I often tell the story of the night I realized that Mark was the man I was supposed to be with for the rest of my life. It was 1995 and I was going to a concert with my friends Kimberly and Krista. We met up with Mark and his sister, Ali, at the concert. It had been about a year or two since I had last seen Mark so we were catching up and he was getting acquainted with my friends. We were all having fun and Mark was being his usual charming self.

Eventually, Kimberly turned to me and said, “Mark is so funny and charming. He is adorable. Why did you two never date in high school?”

I was a little taken aback by her question and paused for a couple of seconds, thinking of a response. Kimberly continued to stare at me, waiting for my answer to her question and when one did not come, she just winked at me and smiled. I turned to Mark who stood on the other side of me.

“Hey,” I said to him and he turned to look at me. “Kimberly just asked me why we never dated in high school.”

“Oh Yeah?” he said flashing a wide smile.

“Yeah and you know what? I could not think of one reason why we never dated.” I confessed, a bit puzzled.

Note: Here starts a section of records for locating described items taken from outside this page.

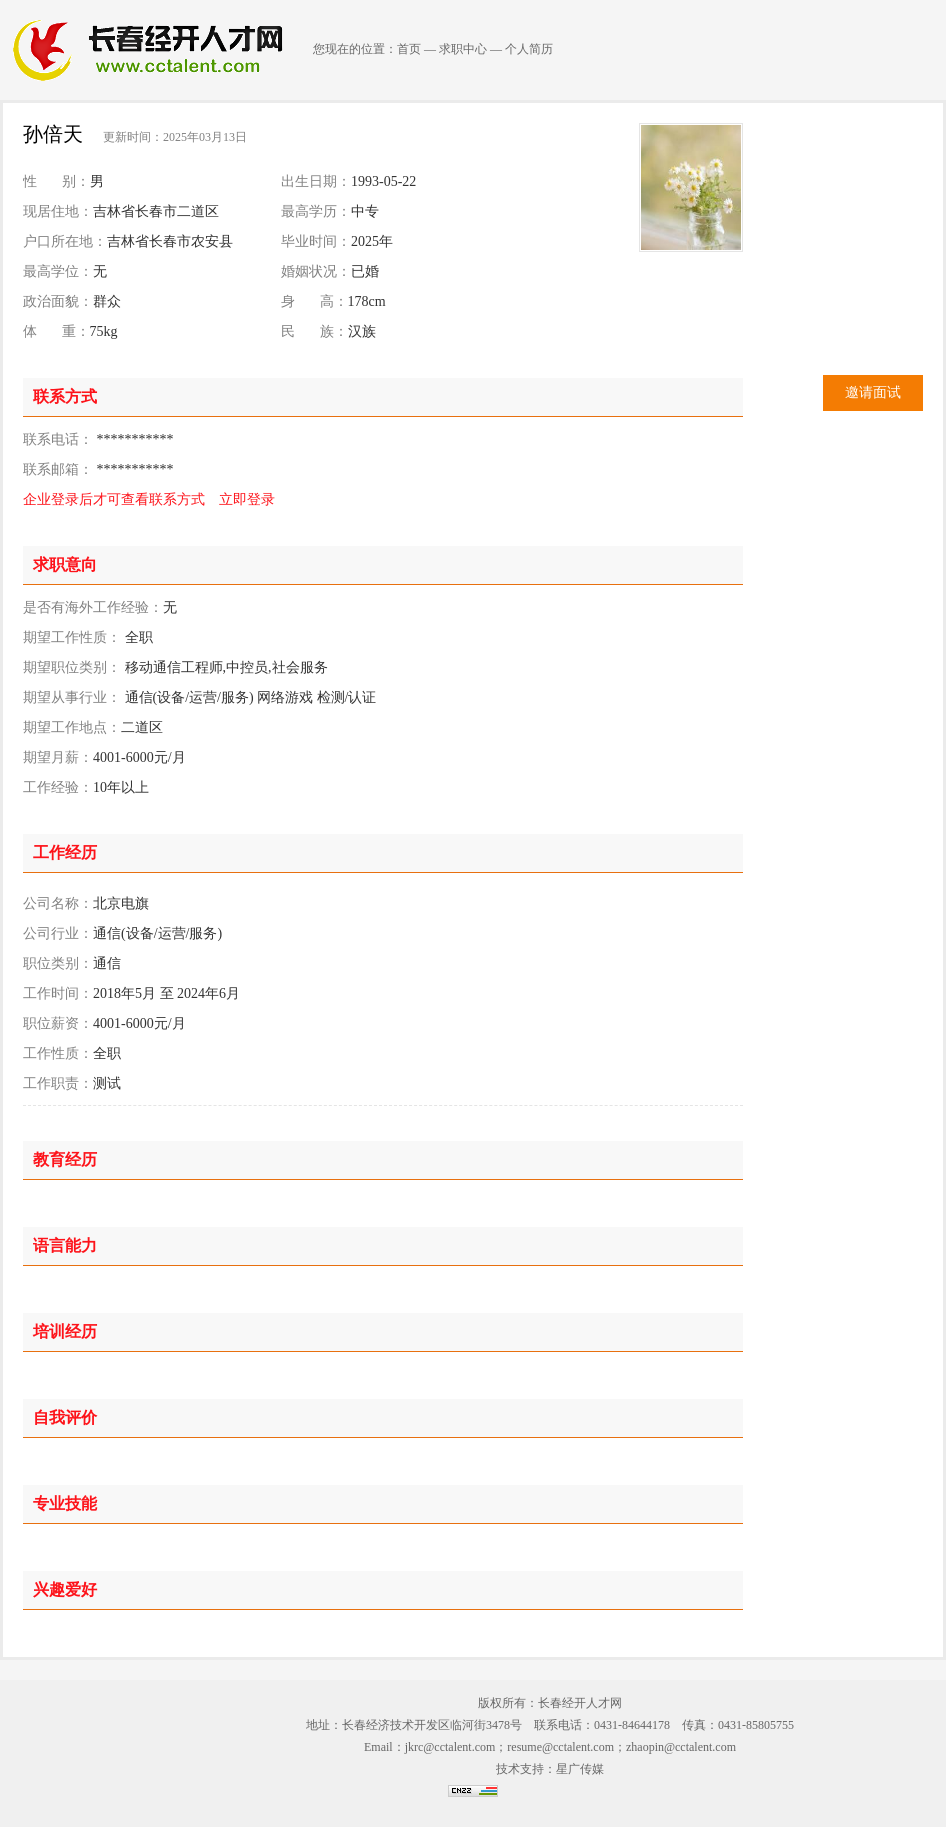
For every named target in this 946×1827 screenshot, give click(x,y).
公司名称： (58, 903)
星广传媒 (580, 1769)
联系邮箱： (58, 469)
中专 (365, 211)
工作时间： (58, 993)
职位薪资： (58, 1023)
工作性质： (58, 1053)
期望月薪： (58, 757)
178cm (367, 301)
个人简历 (529, 49)
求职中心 (463, 49)
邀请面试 (873, 392)
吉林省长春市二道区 (156, 211)
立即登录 (247, 499)
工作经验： (58, 787)
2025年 (372, 241)
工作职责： (58, 1083)
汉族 (362, 331)
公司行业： (58, 933)
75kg (104, 331)
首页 (409, 49)
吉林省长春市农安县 (170, 241)
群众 (107, 301)
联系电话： (58, 439)
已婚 (365, 271)
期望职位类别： (72, 667)
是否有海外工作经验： (93, 607)
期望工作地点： (72, 727)
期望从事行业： (72, 697)
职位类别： (58, 963)
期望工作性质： (72, 637)
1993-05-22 (383, 181)
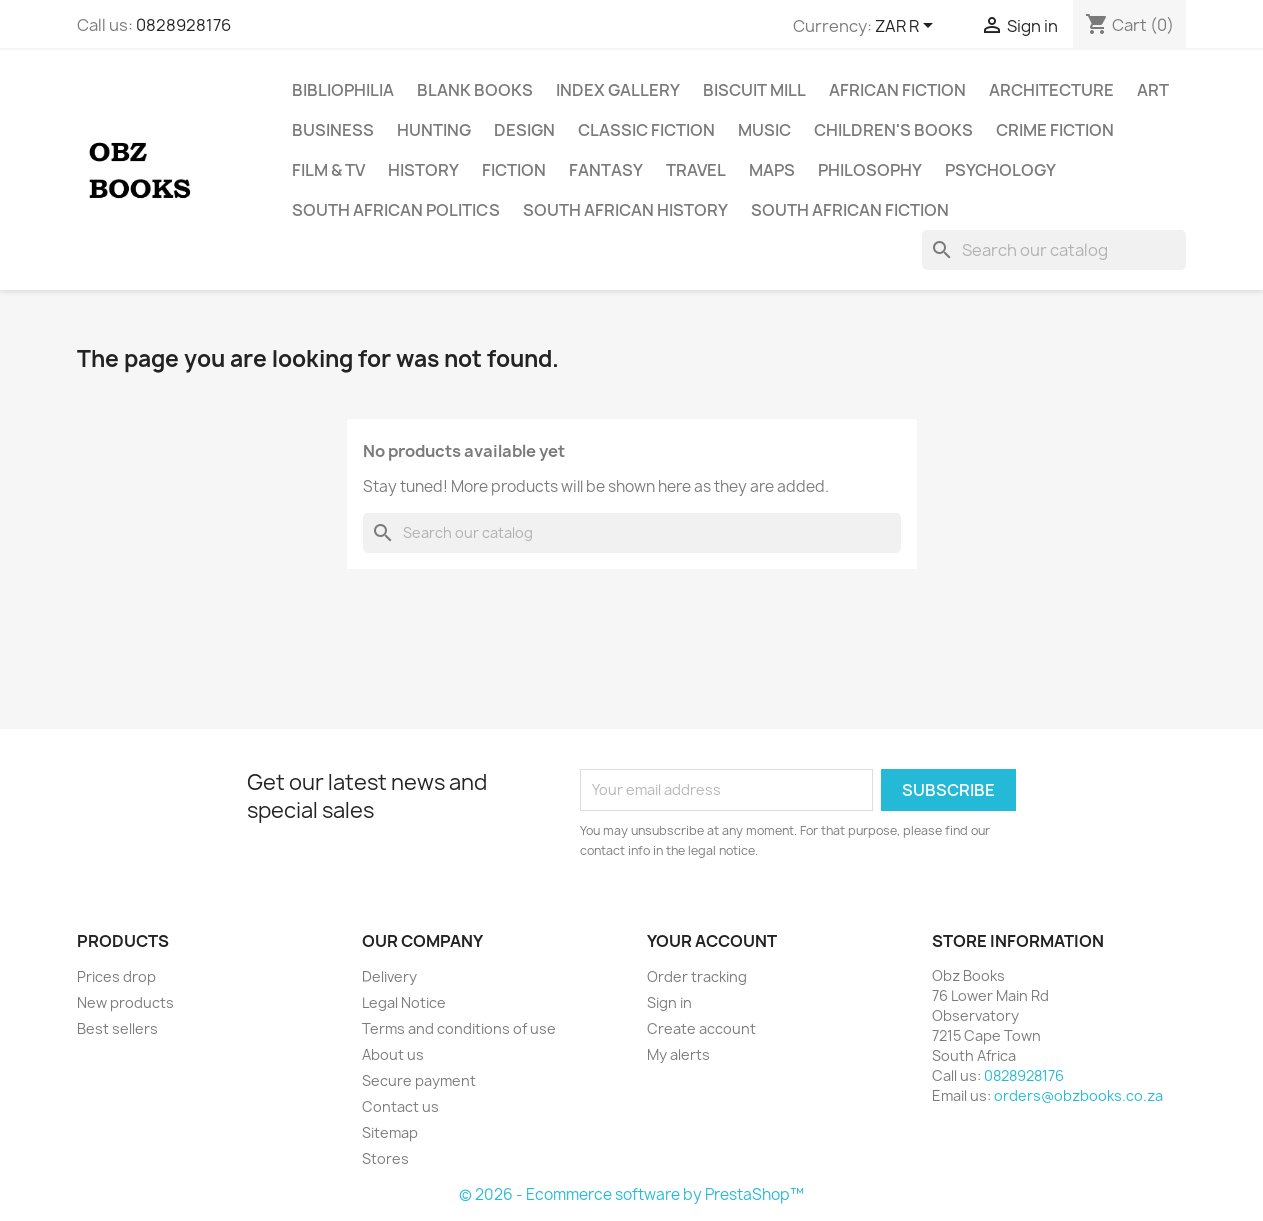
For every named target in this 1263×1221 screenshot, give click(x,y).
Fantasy (606, 170)
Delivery (389, 976)
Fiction (514, 170)
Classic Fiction (646, 130)
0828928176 (183, 25)
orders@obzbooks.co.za (1078, 1095)
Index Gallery (618, 90)
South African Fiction (850, 210)
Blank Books (475, 90)
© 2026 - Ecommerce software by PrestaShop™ (631, 1194)
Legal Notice (404, 1002)
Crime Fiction (1055, 130)
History (423, 170)
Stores (385, 1158)
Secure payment (419, 1080)
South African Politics (396, 210)
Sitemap (390, 1132)
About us (393, 1054)
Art (1153, 90)
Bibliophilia (343, 90)
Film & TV (328, 170)
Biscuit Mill (754, 90)
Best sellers (117, 1028)
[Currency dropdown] (907, 27)
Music (764, 130)
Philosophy (870, 170)
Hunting (434, 130)
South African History (625, 210)
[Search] (1054, 250)
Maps (772, 170)
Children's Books (893, 130)
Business (333, 130)
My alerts (678, 1054)
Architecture (1051, 90)
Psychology (1000, 170)
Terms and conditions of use (459, 1028)
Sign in (669, 1002)
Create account (701, 1028)
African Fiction (897, 90)
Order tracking (697, 976)
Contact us (400, 1106)
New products (125, 1002)
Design (524, 130)
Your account (712, 941)
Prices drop (116, 976)
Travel (696, 170)
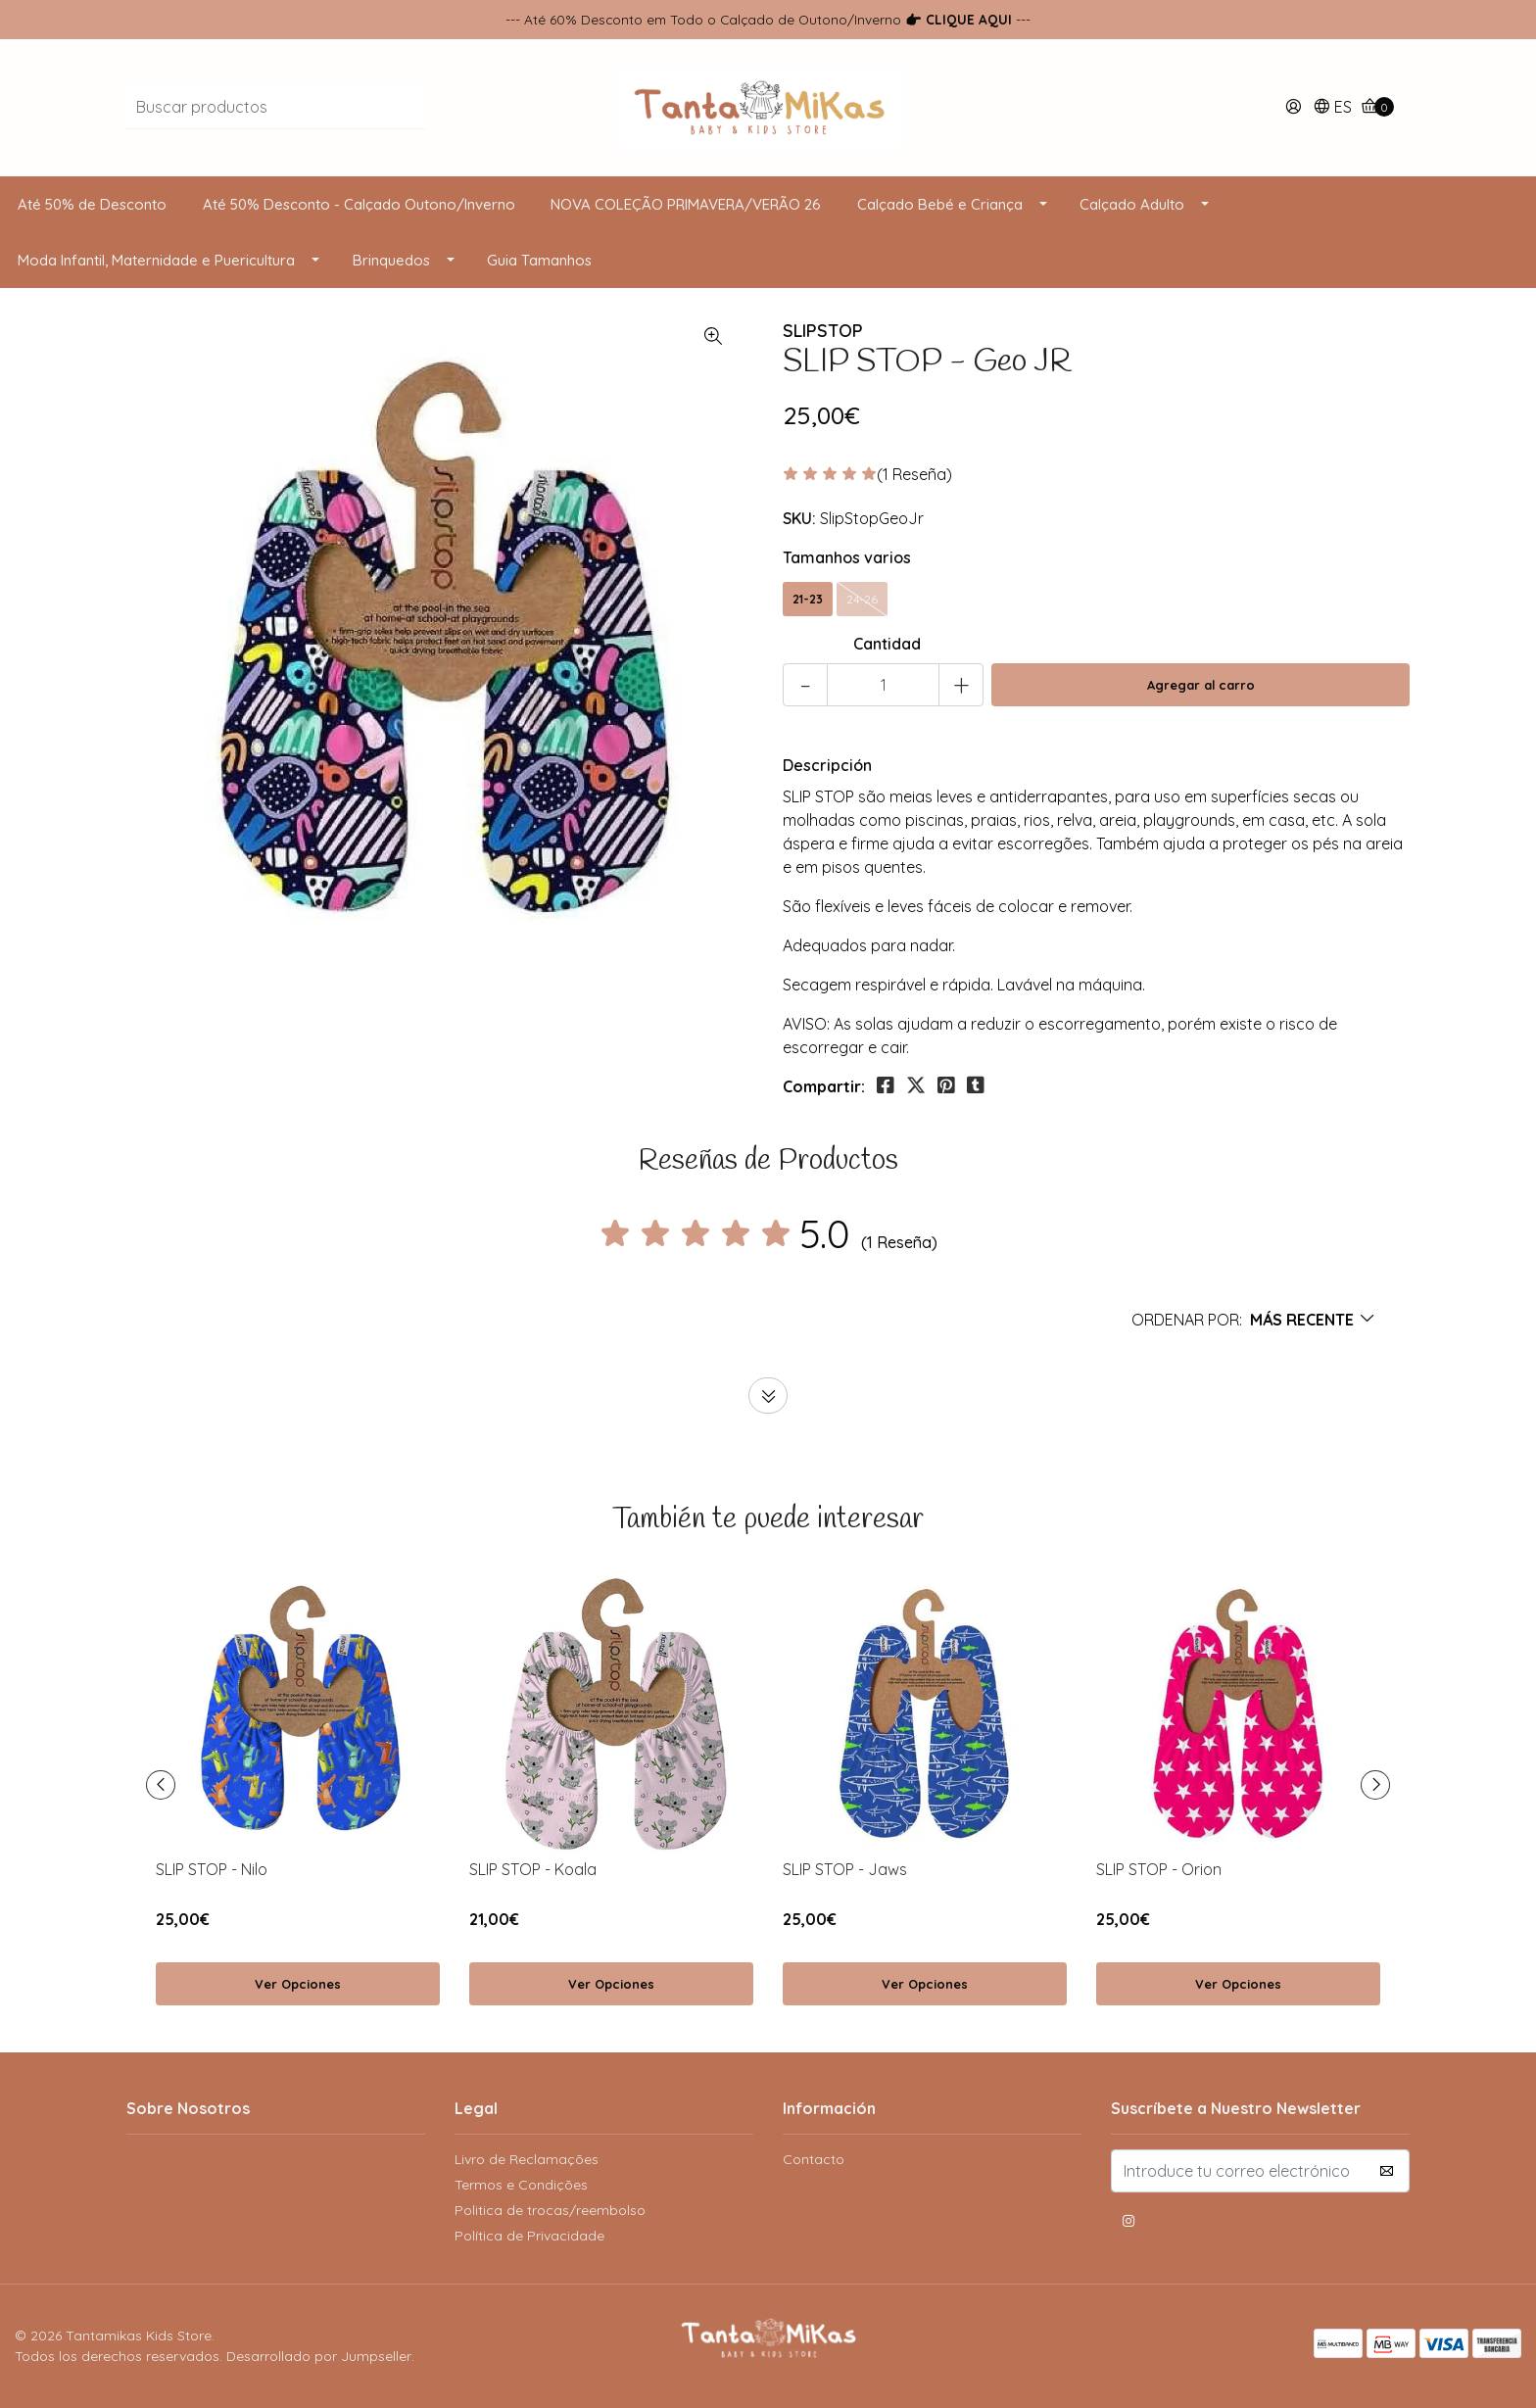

Mark paused took a step toward me and said, “Nickie, I have been trying to tell you that for the last eight years.” and immediately, I knew he was the one. He had been there all along. And that was that. We have been together ever since.

 

 

Happy 20th Anniversary to my personal comedian, my co-parent, my best friend and my husband. Thanks for working so hard to balance us out, I love you!

 

“A great marriage isn’t something that just happens; it’s something that must be created.”

“The greatest marriages are built on teamwork. A mutual respect, a healthy dose of admiration, and a never-ending portion of love and grace.”